(Work instructions) Please report each line in the material below that includes "agent".

(Records to process)
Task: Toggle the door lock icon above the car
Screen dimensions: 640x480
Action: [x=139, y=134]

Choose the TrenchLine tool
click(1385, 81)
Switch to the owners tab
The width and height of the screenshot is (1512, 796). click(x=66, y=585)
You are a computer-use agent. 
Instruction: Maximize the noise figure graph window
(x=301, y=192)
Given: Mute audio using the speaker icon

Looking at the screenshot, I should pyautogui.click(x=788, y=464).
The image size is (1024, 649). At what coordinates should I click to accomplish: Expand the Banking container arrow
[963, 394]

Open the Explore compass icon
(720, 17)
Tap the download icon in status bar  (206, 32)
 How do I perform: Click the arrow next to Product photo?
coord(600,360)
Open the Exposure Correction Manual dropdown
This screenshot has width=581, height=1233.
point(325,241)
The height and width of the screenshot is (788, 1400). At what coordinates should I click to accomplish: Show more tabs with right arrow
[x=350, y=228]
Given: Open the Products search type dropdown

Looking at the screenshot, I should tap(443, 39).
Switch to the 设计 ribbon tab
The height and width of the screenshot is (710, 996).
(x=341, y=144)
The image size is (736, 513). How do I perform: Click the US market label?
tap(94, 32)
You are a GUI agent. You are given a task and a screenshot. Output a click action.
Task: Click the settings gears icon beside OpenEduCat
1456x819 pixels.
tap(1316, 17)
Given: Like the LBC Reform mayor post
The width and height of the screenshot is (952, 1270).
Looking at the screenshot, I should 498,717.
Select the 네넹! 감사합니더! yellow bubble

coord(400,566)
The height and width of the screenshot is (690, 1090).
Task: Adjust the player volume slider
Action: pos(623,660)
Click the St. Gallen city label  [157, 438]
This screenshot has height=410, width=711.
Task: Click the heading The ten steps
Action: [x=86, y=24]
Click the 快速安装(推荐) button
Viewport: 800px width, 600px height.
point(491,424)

(Written reply)
You are a computer-use agent. 
You are a GUI agent. You are given a task and a screenshot. Output a click action.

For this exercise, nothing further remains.